§ **TASK OBJECTIVE**: Output the lines from the one containing "This screenshot has" through the last line of the material below, exactly; please do not include pictures.

++++ EXCERPTED DATA

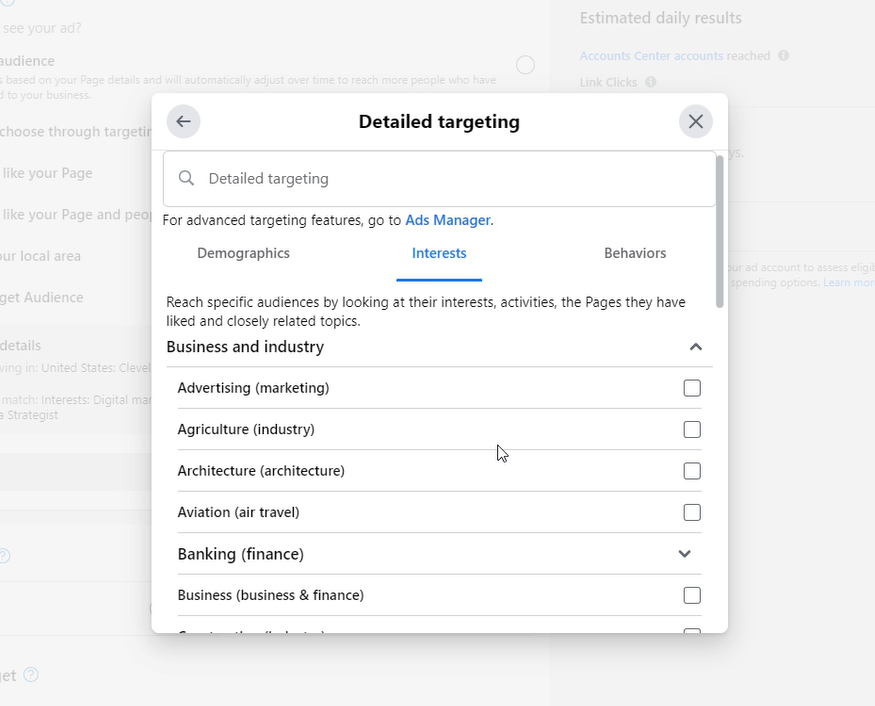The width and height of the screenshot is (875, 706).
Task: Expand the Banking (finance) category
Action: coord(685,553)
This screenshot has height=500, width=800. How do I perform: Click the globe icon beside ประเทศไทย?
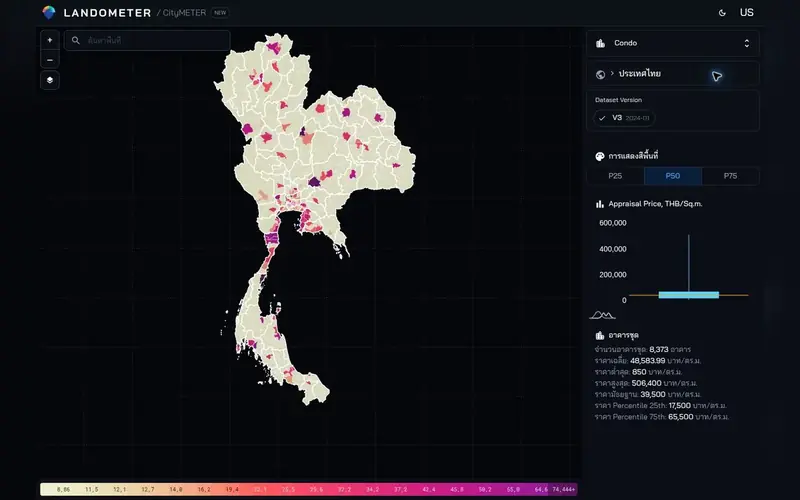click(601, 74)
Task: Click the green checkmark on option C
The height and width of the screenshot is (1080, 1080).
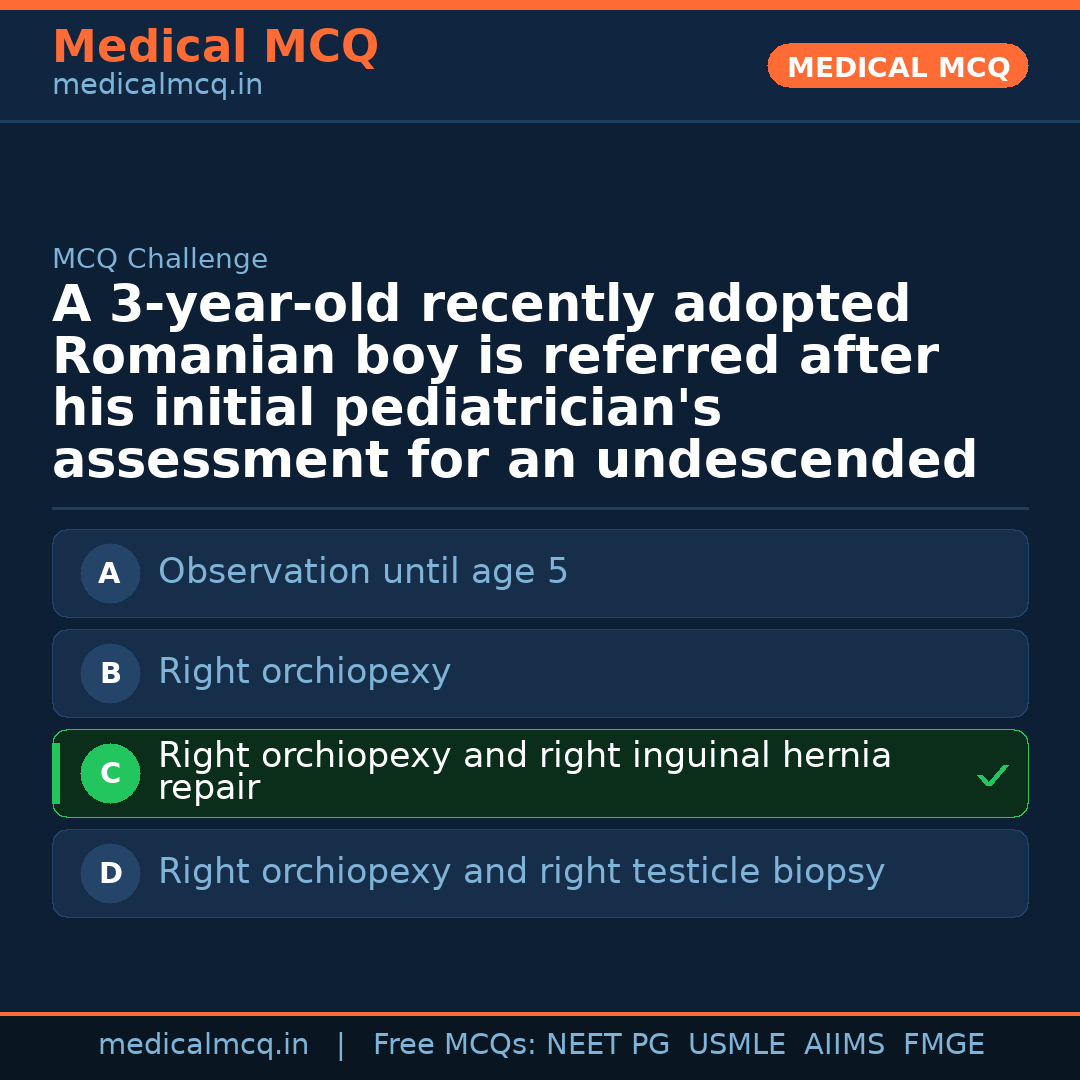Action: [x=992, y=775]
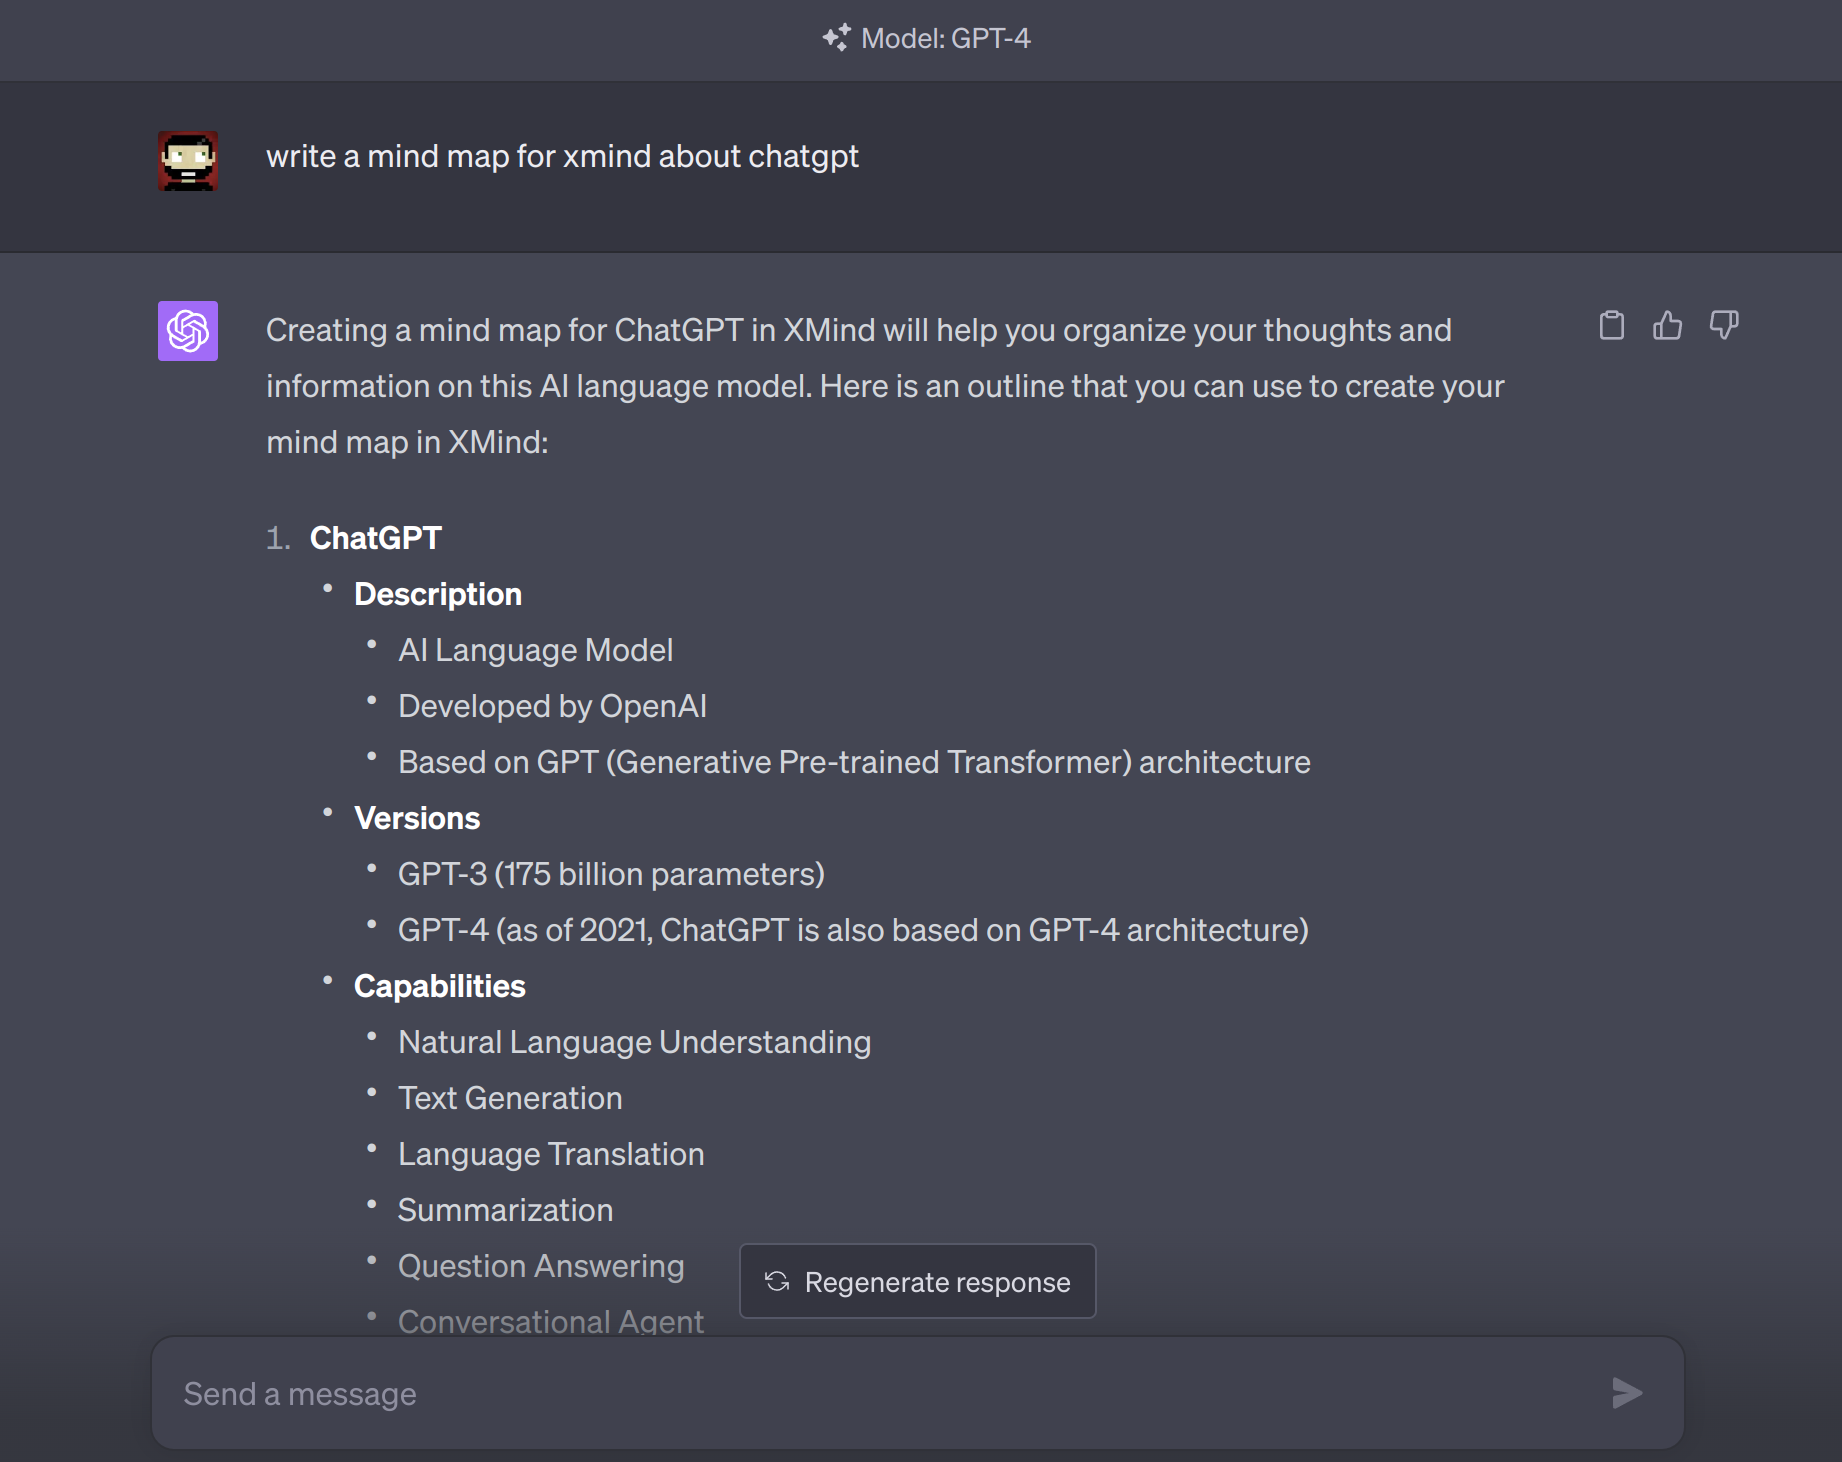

++++++++

§ **ANSWER TO THIS TASK**:
This screenshot has height=500, width=800. How do I perform: Click the globe icon beside ประเทศไทย?
click(601, 74)
Task: Click the green checkmark on option C
The height and width of the screenshot is (1080, 1080).
Action: [x=992, y=775]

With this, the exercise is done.